Spread Trading Mistakes

A spread bet allows you leveraged exposure to the price movements of financial instrument so you don’t really need to be in positions very long to turn a profit. The key is to use prudent risk management so that it doesn’t cost you an arm and a leg when you get the market direction wrong.

I like spreadbetting because I avoid CGT, I can leverage, I can add to position as it grows and, if I am nuts, I can use open profits on other trades. The last point is bad advice as the new bet elsewhere uses margin that should be resting in case it’s needed for the first bet.

What else? Oh, if you get it right, the returns are mindboggling. But be very, very careful and not greedy. If you start to lose, jump on your losses. Remember, most big losses start off as small ones- gap downs excluded.  All IMHO, door, etc and be careful – losses can be more than your original deposit.

  • Not Understanding Leverage

A common mistake that most beginner traders make is that they deposit a small amount and start taking on big positions without realising that the leverage cuts both gains and while gains can be magnified, the potential for bigger losses is also increased. You have to understand the true exposure of your trades and have a clear trading plan with set profit targets and acceptable losses against anticipated market movements.

  • Poor Trade Management: Letting Losses Run and Taking Profits Early

While spread traders frequently commit an inordinate amount of time to selecting, planning and executing new positions, they often make the mistake of exiting these trades with much less thought. This is unfortunate as it is the exit, after all, that will determine whether a trade has been profitable or not.

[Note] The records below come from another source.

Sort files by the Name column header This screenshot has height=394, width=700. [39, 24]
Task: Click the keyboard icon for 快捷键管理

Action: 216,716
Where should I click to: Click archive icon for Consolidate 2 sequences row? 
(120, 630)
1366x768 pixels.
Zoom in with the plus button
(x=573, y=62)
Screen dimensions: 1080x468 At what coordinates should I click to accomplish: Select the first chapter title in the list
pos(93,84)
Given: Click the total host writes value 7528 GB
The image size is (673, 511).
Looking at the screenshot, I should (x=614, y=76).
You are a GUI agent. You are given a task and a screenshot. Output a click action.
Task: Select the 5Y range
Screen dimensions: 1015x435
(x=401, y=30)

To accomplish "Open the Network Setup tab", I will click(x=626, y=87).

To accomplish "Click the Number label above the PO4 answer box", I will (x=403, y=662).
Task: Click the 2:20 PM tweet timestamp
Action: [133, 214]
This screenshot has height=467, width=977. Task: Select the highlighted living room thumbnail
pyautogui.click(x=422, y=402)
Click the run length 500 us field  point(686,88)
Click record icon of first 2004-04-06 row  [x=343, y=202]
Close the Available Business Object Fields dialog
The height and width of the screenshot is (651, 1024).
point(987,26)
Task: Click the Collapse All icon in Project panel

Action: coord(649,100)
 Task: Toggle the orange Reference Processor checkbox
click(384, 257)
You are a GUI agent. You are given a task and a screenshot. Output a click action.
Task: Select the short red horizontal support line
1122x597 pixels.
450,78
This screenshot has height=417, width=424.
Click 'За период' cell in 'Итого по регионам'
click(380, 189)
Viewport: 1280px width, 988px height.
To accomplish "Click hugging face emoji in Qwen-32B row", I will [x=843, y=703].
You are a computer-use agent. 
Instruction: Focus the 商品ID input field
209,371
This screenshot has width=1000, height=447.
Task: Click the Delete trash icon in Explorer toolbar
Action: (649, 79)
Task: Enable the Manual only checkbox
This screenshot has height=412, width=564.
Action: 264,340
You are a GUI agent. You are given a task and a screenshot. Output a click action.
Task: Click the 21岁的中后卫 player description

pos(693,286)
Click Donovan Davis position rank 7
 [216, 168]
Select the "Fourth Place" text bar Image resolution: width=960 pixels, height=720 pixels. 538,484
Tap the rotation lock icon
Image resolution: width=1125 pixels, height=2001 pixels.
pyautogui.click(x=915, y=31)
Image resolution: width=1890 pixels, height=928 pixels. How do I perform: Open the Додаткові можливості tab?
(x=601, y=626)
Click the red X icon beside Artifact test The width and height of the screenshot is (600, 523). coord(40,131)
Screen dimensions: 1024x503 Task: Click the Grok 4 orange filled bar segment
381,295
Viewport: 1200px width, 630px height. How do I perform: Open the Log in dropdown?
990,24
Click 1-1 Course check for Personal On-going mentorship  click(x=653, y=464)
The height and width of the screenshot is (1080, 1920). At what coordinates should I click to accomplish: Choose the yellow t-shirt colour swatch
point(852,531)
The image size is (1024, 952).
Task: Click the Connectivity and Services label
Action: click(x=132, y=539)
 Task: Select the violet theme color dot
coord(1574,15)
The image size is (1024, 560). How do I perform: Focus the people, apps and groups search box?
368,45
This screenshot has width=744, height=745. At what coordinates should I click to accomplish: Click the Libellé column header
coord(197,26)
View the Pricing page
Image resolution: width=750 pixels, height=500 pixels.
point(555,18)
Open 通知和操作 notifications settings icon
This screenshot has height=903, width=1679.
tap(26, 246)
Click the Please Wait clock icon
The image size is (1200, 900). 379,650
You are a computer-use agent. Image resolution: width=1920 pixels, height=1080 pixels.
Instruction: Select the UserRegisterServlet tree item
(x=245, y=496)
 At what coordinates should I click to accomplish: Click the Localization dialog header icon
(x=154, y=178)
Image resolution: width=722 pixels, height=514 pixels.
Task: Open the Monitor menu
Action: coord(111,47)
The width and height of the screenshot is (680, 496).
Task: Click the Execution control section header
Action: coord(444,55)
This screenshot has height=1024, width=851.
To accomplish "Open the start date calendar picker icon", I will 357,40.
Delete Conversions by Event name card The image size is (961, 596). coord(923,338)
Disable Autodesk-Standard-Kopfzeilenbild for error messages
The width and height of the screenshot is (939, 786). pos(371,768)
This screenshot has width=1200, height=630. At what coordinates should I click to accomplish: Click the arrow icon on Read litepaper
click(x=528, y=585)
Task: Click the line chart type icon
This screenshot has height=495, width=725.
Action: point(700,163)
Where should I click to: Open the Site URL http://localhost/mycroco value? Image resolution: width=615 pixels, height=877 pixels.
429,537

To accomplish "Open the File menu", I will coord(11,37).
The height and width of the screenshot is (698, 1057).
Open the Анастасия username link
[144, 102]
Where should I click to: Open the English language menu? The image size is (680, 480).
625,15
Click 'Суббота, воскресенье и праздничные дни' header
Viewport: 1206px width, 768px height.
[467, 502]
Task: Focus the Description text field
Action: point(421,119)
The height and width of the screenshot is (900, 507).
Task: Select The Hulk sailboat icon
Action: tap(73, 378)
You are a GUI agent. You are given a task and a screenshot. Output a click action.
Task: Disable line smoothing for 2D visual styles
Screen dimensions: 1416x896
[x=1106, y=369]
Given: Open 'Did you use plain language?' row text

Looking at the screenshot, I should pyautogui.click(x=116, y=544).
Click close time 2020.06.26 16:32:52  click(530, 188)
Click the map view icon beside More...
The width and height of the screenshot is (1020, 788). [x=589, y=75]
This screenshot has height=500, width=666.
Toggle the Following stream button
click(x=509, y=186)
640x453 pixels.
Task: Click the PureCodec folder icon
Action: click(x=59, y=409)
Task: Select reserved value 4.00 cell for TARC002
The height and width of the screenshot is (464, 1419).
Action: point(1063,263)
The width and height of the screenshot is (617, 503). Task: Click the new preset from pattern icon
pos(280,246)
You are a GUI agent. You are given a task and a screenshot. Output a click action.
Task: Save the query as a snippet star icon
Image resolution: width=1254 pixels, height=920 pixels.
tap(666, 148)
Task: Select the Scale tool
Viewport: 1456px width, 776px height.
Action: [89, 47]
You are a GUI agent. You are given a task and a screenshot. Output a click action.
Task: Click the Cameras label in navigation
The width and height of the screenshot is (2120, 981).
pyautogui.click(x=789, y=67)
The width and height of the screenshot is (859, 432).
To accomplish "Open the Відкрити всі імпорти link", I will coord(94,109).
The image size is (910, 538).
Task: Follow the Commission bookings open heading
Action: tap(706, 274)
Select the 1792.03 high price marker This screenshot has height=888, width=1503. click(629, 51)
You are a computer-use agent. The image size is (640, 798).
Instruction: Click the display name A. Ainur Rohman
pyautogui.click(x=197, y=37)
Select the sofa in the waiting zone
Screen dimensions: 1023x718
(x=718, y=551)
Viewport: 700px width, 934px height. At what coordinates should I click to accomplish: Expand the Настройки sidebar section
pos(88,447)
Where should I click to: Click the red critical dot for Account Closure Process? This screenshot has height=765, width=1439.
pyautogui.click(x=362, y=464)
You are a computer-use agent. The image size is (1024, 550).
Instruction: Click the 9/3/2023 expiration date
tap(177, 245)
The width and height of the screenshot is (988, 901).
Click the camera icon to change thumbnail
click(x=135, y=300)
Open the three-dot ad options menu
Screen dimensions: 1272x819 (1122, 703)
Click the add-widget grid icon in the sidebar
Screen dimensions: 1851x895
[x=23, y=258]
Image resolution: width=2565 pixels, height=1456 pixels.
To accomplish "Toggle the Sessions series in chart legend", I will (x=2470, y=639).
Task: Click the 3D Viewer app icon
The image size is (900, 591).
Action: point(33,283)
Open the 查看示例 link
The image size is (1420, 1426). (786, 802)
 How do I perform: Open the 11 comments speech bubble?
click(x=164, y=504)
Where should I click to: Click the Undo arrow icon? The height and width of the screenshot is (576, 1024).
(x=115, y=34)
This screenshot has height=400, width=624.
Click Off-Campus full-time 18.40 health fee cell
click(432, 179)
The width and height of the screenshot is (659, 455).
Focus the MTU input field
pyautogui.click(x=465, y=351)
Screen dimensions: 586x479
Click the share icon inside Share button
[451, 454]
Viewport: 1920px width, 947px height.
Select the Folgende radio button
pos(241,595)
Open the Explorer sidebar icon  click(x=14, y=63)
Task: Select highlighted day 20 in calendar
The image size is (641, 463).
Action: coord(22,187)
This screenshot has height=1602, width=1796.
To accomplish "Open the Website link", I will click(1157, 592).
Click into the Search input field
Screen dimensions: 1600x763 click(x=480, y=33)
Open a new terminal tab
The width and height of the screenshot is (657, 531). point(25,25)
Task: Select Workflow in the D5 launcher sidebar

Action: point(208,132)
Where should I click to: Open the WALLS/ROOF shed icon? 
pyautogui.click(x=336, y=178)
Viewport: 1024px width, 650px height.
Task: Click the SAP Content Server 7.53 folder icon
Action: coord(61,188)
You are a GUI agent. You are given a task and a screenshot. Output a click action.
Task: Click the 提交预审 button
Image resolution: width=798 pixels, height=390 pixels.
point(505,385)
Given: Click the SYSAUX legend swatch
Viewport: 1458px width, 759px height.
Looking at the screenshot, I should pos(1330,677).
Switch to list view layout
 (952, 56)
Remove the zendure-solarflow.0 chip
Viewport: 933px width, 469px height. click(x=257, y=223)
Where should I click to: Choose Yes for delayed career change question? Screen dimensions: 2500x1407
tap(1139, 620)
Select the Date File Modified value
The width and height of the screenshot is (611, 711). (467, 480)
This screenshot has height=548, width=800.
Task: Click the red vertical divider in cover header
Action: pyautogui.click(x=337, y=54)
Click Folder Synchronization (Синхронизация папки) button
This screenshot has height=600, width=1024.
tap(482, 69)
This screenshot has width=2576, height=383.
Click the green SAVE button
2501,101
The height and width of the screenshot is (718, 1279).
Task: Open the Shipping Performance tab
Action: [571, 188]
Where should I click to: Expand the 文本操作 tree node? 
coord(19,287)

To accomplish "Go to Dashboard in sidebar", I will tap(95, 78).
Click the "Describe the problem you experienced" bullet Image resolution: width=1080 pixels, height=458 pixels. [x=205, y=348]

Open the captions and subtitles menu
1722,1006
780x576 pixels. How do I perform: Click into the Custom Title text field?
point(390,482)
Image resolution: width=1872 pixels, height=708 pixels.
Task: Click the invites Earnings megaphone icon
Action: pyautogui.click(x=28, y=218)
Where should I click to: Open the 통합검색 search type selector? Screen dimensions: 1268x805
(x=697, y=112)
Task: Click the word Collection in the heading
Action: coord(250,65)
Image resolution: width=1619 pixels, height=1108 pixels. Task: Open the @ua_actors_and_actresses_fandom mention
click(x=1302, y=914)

This is where the spread traders’ enemies of hope, fear and greed make an appearance. It is human nature to grasp quickly at profi ts (due to greed) while the fear of incurring a loss will see the same trader leaving poorly performing positions open in the hope that prices will move in the desired direction and reduce losses or even see them turn into profitable trades.

There is an old saying among traders that you should, “Let your profits run and cut your losses short”. In other words, if you have a profitable position, you should allow that trade to achieve its full potential, rather than closing it out at the first sign of (a small) profit. On the other hand, if you hold a position that is moving against you, you should move quickly to exit that position, before the loss becomes too great.

If you are managing your trades correctly, your average winning trade should be considerably larger than your average losing trade. Once you have the discipline to trade in this way, you should be able to achieve overall profitability even if only half of your trades are winners.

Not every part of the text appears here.